Algumas crenças pregam que quando uma mulher não quer ser estuprada ela não é. Isso é ridículo. Infelizmente os músculos das mulheres não são tão fortes quando os masculinos de mesmo tamanho. A constituição física é menor. Gritar nem sempre adianta ou é possível. Quem prega isso acha, por acaso, que mulheres têm poderes sobrenaturais? Ou só sente prazer em humilhá-las mais ainda?

Deve-se ensinar porque não se pode abusar de outras pessoas, tenham elas a idade que for. Use a empatia.

Outros aspectos importantes para transmitir aos filhos:

- Sexo faz parte da natureza. Na adolescência há uma ebulição de desejos por conta da fase e do desenvolvimento hormonal;

 - Masturbação não é pecado e pode ser feita (é saudável!);

 - Sexo e masturbação não devem excluir autopreservação e autorrespeito, para não fazer do sexo uma perversão, aberração, promiscuidade, fuga ou única fonte de prazer;

- O corpo não precisa ser objeto de negociação. Geralmente isso causa grande mal estar durante e depois. É preciso ter autorrespeito para, assim como não usar drogas só para agradar “a galera”, não fazer nada contra a vontade verdadeira, nem mesmo para o “tal namorado” não romper a relação. Melhor relações rompidas do que relações desrespeitosas. Quando ao caso de um namoro ou até casamento, desrespeitar-se para agradar o outro configura dependência emocional e caracteriza baixa autoestima e neurose!

- Desvirginar uma garota não é conquistar uma terra, isto não é coisa de guerreiro e nem de machões, estes são conceitos extremamente machistas, de uma sociedade patriarcal em plena decadência.

Por fim, a psicóloga Lourdes Possatto lembra que não é porque uma pessoa é mais velha (adulta) que ela é madura ou sexualmente equilibrada. Por conta de educação deturpada que receberam, há muitos adultos com mais de 40 anos que ainda não tiveram relações sexuais. Na dúvida sobre como educar, sempre pesquise e consulte profissionais. Alguém bem resolvido educa melhor. Psicoterapia sempre faz bem.

Ela salienta também que o valor de uma pessoa não está na vagina, no tamanho do pênis, na transa, no namorado que tem, por ser casada, por ter  filhos, por ter um carro do ano... Mas sim está no ser o que ela é.


Sexo*1: entenda sendo relações libidinosas com pessoas de mesmo ou diferente gênero, não necessariamente penetração.
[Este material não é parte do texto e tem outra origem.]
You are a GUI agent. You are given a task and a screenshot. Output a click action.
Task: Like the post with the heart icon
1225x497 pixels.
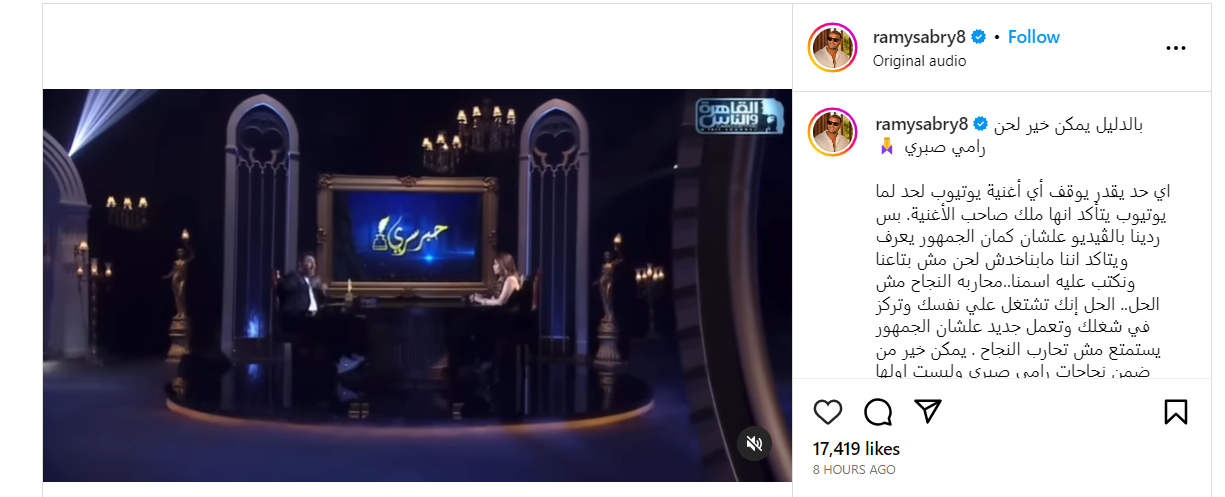coord(827,412)
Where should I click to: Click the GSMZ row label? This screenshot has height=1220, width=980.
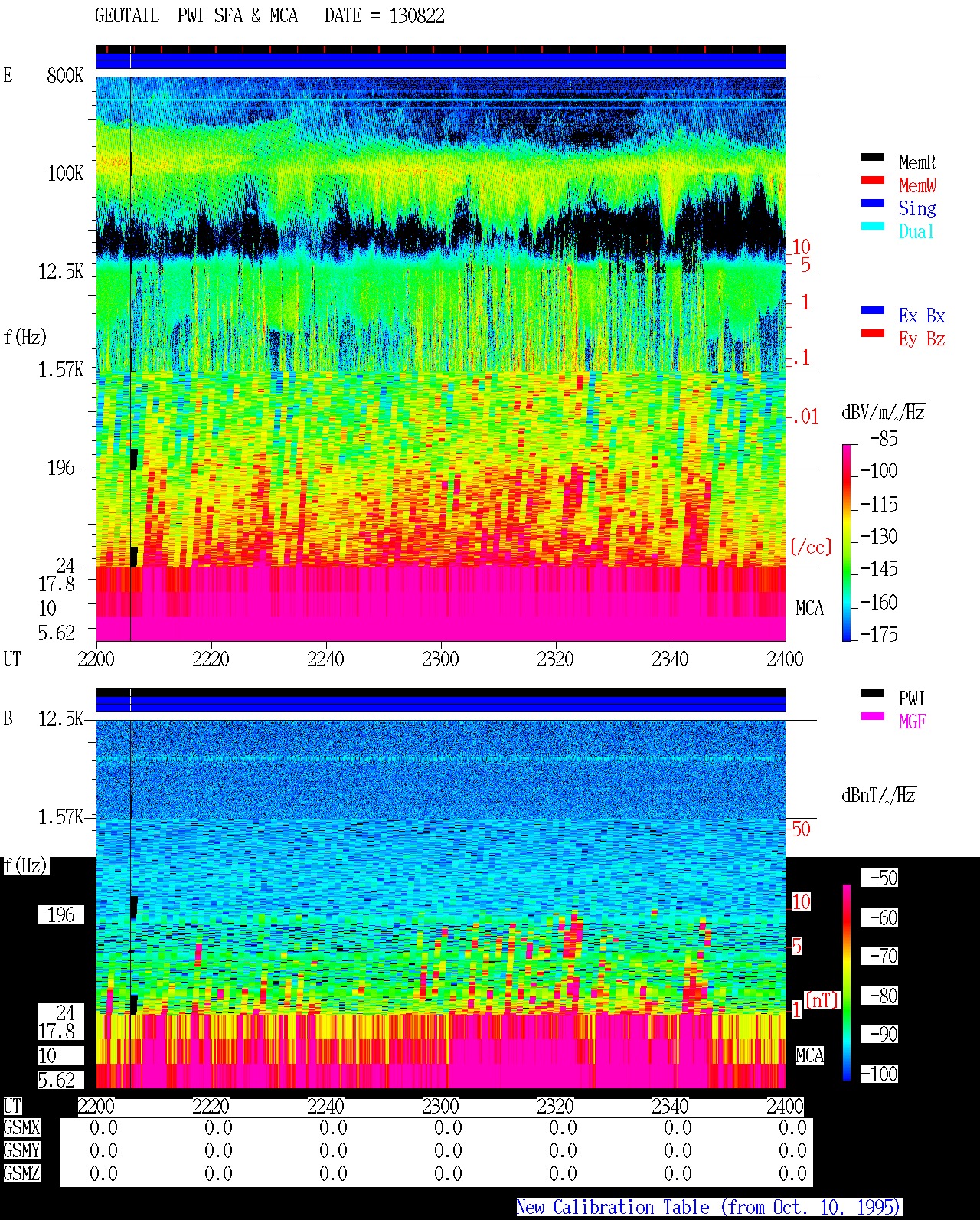click(x=21, y=1173)

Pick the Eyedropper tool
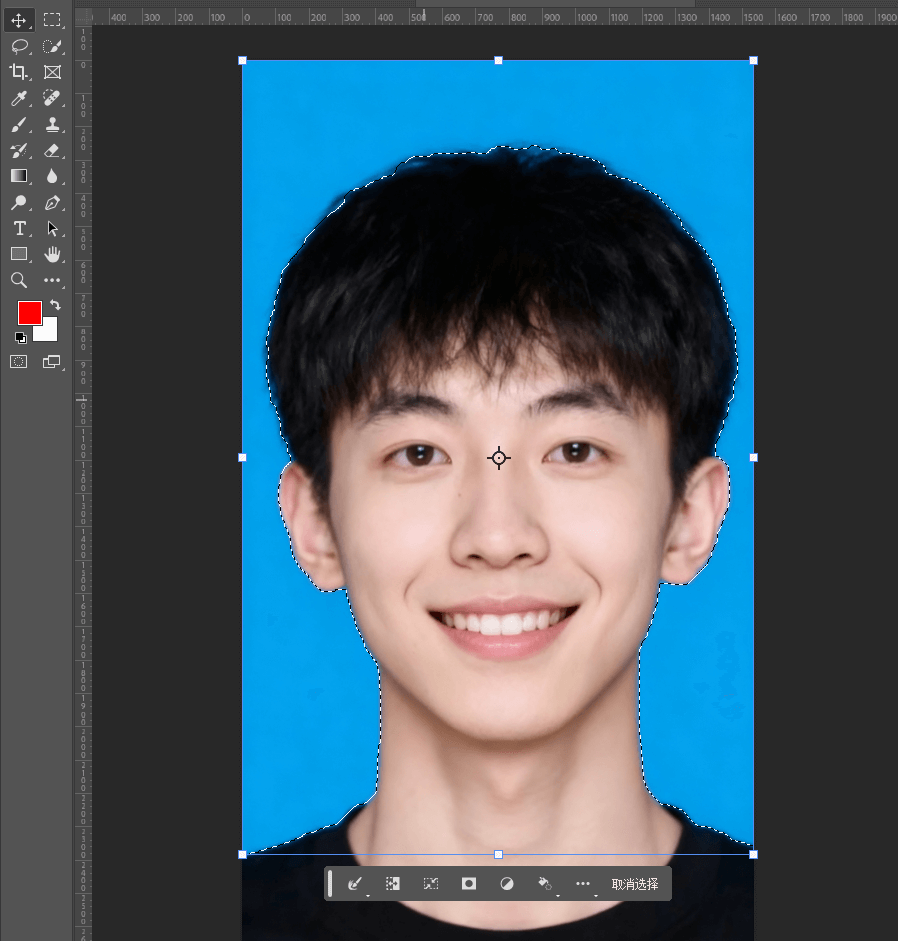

Gravidez*2: Importante adicionar que nenhum método contraceptivo previne a gravidez em 100%. O ideal é sempre usar dois métodos que se harmonizem, tal como DIU Mirena e preservativo masculino, uma excelente combinação. Saiba mais sobre métodos contraceptivos no vídeo Como Não Engravidar de Dora Figueiredo. Recomendo. 

Os preservativos masculino e feminino são os melhores métodos de prevenção de doenças venéreas, porém, nenhum deles previne essas doenças em 100% mesmo quando usados corretamente.

Algumas doenças como, por exemplo, vários tipos de micoses e de herpes não são prevenidas mesmo com o uso de preservativos.

Lourdes Possatto*3 é psicóloga clínica e escritora. Conheça mais sobre ela, seus livros e matérias em seu lourdespossattoblog.blogspot.com.br



Saiba mais em: O que falar sobre virgindade, neste blog.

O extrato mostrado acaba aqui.